Il faut donc regarder « l'ensemble du portefeuille de la Caisse », qui inclut également « beaucoup d'investissements » dans les énergies vertes, affirme le porte-parole de l'institution, Maxime Chagnon.

« On est très conscients que si on investit dans un actif [lié aux énergies fossiles], ça implique de faire des choix, parce qu'il va falloir atteindre nos cibles. »

- Maxime Chagnon, porte-parole de la Caisse de dépôt et placement du Québec

La coalition Sortons la Caisse du carbone voit dans l'acquisition de la TAG « un grand risque que ce soit un éléphant blanc », étant donné que les énergies solaires et éoliennes permettent « un peu partout dans le monde » de produire de l'électricité « à des prix bien inférieurs au gaz naturel », analyse Sébastien Collard.

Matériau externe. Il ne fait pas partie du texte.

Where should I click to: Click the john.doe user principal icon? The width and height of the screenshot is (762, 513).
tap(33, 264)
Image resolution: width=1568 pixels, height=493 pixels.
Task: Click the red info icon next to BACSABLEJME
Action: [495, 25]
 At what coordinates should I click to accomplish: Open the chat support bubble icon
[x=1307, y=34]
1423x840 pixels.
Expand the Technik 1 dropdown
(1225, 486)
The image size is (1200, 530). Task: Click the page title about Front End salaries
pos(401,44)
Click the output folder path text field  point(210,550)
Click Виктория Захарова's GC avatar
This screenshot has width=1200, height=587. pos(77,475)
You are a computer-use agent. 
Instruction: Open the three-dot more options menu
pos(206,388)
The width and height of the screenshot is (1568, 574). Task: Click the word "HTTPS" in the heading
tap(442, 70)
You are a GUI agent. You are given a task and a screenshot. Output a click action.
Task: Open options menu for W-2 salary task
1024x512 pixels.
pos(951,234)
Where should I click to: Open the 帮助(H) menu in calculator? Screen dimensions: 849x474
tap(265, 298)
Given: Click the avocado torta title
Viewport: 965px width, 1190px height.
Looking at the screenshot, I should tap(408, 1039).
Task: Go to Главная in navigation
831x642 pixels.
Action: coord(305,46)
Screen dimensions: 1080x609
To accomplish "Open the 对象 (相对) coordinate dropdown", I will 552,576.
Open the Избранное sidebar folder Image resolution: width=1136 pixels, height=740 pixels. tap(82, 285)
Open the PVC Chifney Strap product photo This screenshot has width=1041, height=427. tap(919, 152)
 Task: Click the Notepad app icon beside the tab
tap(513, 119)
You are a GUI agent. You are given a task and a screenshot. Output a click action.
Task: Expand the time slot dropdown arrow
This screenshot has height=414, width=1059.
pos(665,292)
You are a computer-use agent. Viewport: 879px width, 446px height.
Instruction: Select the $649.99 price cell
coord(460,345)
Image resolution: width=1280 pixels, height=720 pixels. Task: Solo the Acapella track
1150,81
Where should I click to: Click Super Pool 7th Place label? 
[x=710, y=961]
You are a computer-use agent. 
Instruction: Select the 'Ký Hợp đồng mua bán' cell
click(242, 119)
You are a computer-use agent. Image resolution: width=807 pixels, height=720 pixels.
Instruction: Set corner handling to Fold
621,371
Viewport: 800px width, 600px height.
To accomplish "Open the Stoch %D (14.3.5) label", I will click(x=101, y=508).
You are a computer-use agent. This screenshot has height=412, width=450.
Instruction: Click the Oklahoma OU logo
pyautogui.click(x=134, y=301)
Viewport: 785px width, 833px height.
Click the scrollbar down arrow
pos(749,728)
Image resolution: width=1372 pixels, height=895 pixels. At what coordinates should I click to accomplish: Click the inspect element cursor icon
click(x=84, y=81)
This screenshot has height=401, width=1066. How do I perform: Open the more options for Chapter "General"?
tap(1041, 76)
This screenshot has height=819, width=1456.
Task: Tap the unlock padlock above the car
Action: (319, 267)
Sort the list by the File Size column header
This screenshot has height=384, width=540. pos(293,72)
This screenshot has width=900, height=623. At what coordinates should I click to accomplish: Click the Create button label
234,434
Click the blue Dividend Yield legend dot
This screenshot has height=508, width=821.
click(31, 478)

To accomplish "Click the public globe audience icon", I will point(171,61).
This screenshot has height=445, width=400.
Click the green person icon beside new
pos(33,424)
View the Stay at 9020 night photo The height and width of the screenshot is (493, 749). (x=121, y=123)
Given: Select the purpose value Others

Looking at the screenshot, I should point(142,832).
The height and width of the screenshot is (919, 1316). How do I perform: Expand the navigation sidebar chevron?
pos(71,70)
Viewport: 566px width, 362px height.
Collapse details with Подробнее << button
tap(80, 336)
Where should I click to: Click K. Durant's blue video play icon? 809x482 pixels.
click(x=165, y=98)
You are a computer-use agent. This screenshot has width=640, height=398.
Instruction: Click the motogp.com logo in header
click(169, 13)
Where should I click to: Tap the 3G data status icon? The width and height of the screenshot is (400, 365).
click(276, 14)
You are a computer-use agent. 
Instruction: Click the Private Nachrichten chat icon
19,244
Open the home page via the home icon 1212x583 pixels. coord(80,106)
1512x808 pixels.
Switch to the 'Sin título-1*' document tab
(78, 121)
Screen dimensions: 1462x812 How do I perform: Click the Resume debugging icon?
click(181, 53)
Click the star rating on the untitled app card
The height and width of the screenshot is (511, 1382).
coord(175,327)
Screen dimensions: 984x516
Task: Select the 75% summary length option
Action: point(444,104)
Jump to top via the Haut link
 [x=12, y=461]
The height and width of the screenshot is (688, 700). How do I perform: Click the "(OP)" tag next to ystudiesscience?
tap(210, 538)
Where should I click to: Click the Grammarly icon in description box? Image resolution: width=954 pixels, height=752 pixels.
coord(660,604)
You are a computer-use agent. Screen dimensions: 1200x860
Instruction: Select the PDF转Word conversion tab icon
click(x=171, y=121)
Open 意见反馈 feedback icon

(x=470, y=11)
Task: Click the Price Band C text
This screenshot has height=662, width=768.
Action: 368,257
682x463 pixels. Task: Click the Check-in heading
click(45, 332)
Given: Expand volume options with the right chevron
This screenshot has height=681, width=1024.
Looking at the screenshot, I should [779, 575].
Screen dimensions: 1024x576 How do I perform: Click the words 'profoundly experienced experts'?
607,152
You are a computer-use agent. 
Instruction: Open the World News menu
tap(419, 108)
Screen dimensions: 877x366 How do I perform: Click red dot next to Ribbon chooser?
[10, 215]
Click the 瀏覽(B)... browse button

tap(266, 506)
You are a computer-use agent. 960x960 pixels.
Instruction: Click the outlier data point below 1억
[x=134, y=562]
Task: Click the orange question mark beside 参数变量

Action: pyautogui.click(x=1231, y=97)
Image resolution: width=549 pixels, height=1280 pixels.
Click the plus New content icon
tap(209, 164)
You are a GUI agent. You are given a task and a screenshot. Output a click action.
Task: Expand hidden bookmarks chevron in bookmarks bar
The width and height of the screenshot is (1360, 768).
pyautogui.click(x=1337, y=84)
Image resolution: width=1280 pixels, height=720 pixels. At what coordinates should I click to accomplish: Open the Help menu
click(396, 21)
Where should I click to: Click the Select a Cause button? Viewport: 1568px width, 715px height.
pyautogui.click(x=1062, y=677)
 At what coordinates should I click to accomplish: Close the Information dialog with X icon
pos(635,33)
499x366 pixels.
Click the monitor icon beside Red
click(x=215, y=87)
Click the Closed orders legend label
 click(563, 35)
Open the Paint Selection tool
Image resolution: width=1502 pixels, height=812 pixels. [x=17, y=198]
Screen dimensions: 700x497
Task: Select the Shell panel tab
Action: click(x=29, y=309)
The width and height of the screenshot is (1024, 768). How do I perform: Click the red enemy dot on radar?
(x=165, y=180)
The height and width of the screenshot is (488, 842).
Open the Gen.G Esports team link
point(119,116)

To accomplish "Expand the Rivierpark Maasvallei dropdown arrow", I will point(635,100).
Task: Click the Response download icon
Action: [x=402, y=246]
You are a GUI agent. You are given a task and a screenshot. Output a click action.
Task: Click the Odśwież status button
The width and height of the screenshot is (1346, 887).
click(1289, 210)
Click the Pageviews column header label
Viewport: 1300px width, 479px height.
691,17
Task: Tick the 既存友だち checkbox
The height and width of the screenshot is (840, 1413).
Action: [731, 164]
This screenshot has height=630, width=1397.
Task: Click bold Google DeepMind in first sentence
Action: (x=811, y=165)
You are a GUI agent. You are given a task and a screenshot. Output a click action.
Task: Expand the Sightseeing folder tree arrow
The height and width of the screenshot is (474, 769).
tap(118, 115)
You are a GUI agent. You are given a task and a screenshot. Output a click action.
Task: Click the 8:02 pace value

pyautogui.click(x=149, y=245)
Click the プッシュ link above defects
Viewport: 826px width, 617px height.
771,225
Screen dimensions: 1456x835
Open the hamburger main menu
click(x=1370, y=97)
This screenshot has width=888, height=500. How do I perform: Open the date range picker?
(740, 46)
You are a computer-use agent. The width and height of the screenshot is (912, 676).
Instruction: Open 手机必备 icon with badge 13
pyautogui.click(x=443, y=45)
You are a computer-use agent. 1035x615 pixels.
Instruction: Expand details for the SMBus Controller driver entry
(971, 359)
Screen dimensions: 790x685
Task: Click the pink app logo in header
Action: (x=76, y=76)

Le gaz naturel transporté par les pipelines de la TAG servira bel et bien à la « production électrique complémentaire à l'hydroélectricité », explique Maxime Chagnon, mais il assure qu'il n'y a « pas un investissement que la Caisse fait sans penser à faire de l'argent ».

Sébastien Collard voit plutôt un « risque important » qu'une « bonne proportion » du gaz transporté par la TAG ne trouve plus preneur dans un avenir rapproché, quand son coût excédera celui des énergies vertes.

« On s'en va vers des prix en dessous de 2 cents le kilowattheure autant pour le solaire que l'éolien », lance-t-il.